Foto: Cortesía de Jorge Félix Álvarez

P: Tras cumplir con los 14 días de aislamiento regresaron finalmente a casa.

La llegada a la casa fue realmente emocionante. Imagínate, después de varios meses fuera, con todos los problemas que había en el mundo entero. Salimos de Cuba el 20 de enero hacia Perú y regresamos el 17 de abril. Toda la familia emocionada, contentos. Fue bastante complicado el regreso, la incertidumbre entre nosotros, el vuelo humanitario que no se concretaba, la cuarentena. Pero bueno, luego de eso, todos felices en casa.

P: Ya desde la tranquilidad del hogar, ¿cómo se prepara Jorge Félix Álvarez para la cita olímpica del venidero año? ¿Cuáles son sus metas?

Para los deportistas de tiro que estamos clasificados a Tokio (5 en total), y me imagino que para el resto de los atletas en general, la principal meta siguen siendo los Juegos Olímpicos, aunque ahora son para el próximo año.

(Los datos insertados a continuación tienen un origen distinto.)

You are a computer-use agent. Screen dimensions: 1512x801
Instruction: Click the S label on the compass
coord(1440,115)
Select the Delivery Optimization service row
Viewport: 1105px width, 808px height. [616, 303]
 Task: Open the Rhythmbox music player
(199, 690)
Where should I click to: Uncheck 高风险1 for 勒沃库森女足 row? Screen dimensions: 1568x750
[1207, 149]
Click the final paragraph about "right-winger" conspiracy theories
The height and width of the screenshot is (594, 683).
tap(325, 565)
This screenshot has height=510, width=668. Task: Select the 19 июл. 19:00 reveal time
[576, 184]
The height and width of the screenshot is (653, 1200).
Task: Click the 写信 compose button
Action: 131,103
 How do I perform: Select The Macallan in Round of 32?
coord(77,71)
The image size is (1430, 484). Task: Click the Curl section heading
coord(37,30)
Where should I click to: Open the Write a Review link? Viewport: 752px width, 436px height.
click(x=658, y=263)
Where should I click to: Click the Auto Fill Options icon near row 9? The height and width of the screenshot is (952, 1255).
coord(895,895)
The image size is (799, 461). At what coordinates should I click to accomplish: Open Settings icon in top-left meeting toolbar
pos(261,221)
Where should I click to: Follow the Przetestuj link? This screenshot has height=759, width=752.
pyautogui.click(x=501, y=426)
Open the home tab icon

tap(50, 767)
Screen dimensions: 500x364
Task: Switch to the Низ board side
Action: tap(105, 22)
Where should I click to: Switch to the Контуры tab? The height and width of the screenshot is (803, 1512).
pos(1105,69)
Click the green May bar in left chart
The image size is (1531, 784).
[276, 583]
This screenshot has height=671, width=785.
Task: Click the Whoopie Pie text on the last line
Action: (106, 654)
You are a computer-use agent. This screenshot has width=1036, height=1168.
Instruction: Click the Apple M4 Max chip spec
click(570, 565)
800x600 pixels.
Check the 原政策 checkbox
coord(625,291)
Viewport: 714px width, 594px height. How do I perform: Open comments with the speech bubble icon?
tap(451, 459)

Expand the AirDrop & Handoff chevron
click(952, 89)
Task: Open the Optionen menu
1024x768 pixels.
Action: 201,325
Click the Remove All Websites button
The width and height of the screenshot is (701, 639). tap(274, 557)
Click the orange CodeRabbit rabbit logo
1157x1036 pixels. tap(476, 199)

Nosotros no podemos entrenar si no es en el campo de tiro con las pistolas. En Cuba está prohibido por ley tener armas en la calle, por eso están guardadas en la bóveda del campo de tiro. Pero en casa lo que hacemos es preparación física general y especial. La tratamos de adaptar para mantener la forma deportiva. Así, cuando volvamos a entrenar, no tenemos que empezar desde cero.